One wonders how Harry was treated in the muggle school system to have developed such bizarre ideas about his teachers' unfairness in actually requiring him to be well-behaved and prepared.

Date: 2011-10-08 01:51 am (UTC)
From: [identity profile] madderbrad.livejournal.com
You had me thinking with this, because sure, Snape did, like, save Harry's life there once or twice.

In the end I guess it's more reason to dislike Harry. For example, he ended up hating Snape with a passon at the end of book #5, yet we're told that the potions master had done all he could to notify the Order about where Sirius was. Harry was an idiot on that one; I remember thinking that when I read it.

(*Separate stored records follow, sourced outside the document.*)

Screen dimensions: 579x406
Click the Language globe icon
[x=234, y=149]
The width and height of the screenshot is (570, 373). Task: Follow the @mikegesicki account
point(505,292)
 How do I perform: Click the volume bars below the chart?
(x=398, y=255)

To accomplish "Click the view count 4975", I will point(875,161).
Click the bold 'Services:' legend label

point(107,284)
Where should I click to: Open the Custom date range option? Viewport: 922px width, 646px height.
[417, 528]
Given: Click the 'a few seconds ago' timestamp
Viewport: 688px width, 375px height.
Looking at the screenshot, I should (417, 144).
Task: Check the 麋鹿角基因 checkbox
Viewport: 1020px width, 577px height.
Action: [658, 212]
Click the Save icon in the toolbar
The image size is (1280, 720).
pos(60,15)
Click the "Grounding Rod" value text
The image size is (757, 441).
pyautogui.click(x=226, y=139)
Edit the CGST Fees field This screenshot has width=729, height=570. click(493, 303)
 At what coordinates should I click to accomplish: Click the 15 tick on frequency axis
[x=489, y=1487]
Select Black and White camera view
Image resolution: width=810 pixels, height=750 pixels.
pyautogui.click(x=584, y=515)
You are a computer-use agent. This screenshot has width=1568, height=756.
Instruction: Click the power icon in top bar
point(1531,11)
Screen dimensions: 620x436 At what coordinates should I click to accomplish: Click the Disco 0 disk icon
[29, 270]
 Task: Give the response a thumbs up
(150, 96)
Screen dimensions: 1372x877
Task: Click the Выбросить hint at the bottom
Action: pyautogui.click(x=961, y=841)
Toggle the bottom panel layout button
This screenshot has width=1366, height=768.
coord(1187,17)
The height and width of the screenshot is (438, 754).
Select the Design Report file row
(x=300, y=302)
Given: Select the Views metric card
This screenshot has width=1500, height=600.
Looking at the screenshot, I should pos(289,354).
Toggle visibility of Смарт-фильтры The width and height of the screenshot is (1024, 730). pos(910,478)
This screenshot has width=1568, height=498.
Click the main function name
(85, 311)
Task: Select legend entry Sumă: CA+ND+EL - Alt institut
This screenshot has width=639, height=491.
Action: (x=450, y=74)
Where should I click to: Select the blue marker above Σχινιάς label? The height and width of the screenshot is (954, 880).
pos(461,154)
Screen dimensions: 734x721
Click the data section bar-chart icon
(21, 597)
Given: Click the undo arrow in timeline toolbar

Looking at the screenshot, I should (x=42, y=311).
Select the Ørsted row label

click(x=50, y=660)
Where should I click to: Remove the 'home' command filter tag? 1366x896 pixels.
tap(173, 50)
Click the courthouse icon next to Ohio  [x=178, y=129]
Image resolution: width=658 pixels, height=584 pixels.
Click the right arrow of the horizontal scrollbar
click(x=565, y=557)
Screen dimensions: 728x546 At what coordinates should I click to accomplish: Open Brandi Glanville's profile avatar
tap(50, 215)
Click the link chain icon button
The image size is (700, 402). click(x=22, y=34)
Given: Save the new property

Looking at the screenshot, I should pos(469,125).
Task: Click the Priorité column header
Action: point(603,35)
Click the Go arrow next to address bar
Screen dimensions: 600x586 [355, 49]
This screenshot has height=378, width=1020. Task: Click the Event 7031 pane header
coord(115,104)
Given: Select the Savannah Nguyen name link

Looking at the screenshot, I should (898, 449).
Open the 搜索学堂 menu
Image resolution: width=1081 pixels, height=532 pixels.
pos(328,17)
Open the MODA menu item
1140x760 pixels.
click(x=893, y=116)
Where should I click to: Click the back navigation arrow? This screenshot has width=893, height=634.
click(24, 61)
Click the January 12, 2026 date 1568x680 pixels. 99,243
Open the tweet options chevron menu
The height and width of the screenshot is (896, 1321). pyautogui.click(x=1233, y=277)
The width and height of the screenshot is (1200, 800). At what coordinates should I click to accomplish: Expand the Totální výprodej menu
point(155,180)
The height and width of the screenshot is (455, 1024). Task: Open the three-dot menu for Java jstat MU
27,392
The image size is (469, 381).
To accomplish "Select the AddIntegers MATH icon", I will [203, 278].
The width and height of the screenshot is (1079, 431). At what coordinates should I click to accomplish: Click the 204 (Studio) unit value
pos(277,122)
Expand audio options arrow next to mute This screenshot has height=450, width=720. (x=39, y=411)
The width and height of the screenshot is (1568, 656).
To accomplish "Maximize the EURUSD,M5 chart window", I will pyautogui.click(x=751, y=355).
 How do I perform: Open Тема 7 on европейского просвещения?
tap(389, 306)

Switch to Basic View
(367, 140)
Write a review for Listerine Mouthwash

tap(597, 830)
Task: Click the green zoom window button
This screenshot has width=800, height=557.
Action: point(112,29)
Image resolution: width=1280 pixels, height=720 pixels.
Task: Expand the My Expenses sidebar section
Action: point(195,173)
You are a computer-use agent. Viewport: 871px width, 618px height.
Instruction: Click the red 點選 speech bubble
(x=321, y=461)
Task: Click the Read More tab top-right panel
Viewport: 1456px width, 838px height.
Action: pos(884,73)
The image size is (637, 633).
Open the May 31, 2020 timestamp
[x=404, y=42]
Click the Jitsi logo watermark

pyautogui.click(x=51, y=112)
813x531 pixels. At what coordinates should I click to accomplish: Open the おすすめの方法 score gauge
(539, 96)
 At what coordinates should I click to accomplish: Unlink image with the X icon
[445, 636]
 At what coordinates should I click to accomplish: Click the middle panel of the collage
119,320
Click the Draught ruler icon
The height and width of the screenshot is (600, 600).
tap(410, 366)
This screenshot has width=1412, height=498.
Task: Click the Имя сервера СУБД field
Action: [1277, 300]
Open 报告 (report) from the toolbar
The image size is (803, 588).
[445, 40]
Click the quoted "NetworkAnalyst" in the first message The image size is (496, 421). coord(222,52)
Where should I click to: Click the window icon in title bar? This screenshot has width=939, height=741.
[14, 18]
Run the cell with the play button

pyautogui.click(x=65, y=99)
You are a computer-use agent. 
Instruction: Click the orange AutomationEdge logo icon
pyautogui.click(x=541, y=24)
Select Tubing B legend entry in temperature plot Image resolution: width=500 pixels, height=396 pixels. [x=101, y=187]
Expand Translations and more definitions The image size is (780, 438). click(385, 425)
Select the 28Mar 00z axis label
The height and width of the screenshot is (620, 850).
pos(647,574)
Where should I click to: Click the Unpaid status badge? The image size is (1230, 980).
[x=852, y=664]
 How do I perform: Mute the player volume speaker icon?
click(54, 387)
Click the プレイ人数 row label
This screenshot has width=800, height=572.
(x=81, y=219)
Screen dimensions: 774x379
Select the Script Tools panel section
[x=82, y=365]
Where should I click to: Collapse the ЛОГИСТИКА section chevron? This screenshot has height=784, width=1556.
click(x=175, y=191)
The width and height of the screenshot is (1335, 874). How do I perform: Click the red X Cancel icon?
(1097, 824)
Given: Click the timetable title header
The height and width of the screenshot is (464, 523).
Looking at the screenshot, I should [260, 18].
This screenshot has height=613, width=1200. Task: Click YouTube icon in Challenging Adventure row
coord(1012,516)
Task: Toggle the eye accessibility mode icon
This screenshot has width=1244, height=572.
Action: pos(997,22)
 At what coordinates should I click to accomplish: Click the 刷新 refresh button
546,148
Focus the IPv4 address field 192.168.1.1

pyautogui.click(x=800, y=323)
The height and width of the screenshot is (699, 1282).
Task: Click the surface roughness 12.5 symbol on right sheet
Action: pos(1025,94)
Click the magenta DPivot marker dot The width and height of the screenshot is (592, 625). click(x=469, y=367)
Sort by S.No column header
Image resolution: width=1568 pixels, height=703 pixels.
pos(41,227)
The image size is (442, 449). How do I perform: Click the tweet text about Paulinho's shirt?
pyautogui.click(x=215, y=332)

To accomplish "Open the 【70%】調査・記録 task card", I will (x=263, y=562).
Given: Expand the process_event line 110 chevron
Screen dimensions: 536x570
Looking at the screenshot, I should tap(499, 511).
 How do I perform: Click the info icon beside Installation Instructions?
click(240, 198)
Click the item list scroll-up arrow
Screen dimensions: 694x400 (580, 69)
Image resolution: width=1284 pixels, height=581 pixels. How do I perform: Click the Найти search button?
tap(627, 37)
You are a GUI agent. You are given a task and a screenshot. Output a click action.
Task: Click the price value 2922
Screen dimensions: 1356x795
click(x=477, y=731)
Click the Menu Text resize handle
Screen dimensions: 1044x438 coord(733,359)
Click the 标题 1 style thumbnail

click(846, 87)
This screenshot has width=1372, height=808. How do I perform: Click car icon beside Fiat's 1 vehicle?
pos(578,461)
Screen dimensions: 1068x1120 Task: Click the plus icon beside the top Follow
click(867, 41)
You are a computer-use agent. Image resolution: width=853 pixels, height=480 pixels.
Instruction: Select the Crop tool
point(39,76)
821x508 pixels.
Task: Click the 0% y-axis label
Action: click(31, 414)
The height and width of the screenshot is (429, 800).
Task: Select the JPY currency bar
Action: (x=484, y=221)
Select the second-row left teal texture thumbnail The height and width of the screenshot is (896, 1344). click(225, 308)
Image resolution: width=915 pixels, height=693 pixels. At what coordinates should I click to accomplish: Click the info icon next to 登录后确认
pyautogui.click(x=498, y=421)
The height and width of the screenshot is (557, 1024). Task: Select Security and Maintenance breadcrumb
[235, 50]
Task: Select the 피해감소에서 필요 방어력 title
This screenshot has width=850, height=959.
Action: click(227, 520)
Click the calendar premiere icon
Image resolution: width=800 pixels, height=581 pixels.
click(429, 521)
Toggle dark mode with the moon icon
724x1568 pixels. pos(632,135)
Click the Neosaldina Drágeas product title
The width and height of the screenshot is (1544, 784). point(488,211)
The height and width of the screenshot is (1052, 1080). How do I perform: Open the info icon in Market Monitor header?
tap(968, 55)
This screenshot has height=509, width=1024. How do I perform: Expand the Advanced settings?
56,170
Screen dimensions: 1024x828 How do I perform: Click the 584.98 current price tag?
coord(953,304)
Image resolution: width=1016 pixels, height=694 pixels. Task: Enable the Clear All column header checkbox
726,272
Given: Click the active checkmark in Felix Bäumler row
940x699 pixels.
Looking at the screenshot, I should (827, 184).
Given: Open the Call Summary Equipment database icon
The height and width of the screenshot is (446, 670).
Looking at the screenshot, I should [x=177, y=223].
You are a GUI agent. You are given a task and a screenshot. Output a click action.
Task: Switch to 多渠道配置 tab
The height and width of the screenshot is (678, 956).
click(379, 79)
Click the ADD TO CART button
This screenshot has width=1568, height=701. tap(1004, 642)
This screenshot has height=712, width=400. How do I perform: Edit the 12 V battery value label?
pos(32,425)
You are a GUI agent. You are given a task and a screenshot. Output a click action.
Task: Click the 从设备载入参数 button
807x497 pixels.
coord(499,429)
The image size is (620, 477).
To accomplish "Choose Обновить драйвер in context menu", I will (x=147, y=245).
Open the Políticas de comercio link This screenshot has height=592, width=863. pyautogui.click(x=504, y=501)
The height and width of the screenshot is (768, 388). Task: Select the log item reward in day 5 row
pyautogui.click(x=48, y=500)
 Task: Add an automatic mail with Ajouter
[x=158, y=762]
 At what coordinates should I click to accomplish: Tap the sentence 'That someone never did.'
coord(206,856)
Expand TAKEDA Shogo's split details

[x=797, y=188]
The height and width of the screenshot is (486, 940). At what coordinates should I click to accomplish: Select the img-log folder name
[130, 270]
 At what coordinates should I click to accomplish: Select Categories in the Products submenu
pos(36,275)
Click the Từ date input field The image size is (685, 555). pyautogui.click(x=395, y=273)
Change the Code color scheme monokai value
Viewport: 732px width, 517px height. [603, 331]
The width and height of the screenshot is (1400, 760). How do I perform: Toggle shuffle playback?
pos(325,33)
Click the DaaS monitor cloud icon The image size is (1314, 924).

Yet Snape also was part of the overall problem in that book. A grown man allowing his enmity for the boy's father to colour his 'teaching' the lad legilimency, thus allowing the whole mental attack thing to succeed.

And he was a nasty git overall. Wouldn't it have been nice if Snape had been a man big enough to step beyond his petty hate of Harry's father? Was there a solid canon reason for that? It's not like he had to 'pretend' the hatred as an act for Voldemort or anything.

I agree that Harry wasn't totally balanced/correct on his hatred of Snape, but there *were* grounds to dislike the man too.

I found the Malfoys the most sympathetic characters (after Snape and Percy) of the series, if only because the 'heroes' are so bloody awful!!

The 'heroes' weren't perfect but I think leaving them for the (evil) Malfoys is something of an extreme reaction. I mean, the 'heroes' included HERMIONE GRANGER, how could anyone leave her??!????!?!?!? :-)

Date: 2011-10-08 05:16 am (UTC)
sunnyskywalker: Young Beru Lars from Attack of the Clones; text "Sunnyskywalker" (spandex jackets)
From: [personal profile] sunnyskywalker
The Occlumency lessons puzzled me. Is "clear your mind" actually the best, most practical instruction you can get? In that case, the effort was pretty much doomed no matter what, wasn't it? But even then Snape did give Harry a backhanded compliment or two, iirc - something like "it wasn't as bad as it could have been for a first attempt." So it seems like initially it was kinda sorta almost working, if unpleasant. Some of the comments Snape makes during the lessons are hard to interpret (like, "who did the dog belong to?" was not described as a taunt, iirc, and for all I know might have been a glimmer of sympathy from Snape, or at least not antagonistic). But it's hard to say, overall, how the lessons were on the balance, especially since we have no basis for comparison on what the usual teaching methods are or how Harry's doing (it isn't like we ever see McGonagall or Lupin trying to teach Occlumency, or Bellatrix teaching Draco).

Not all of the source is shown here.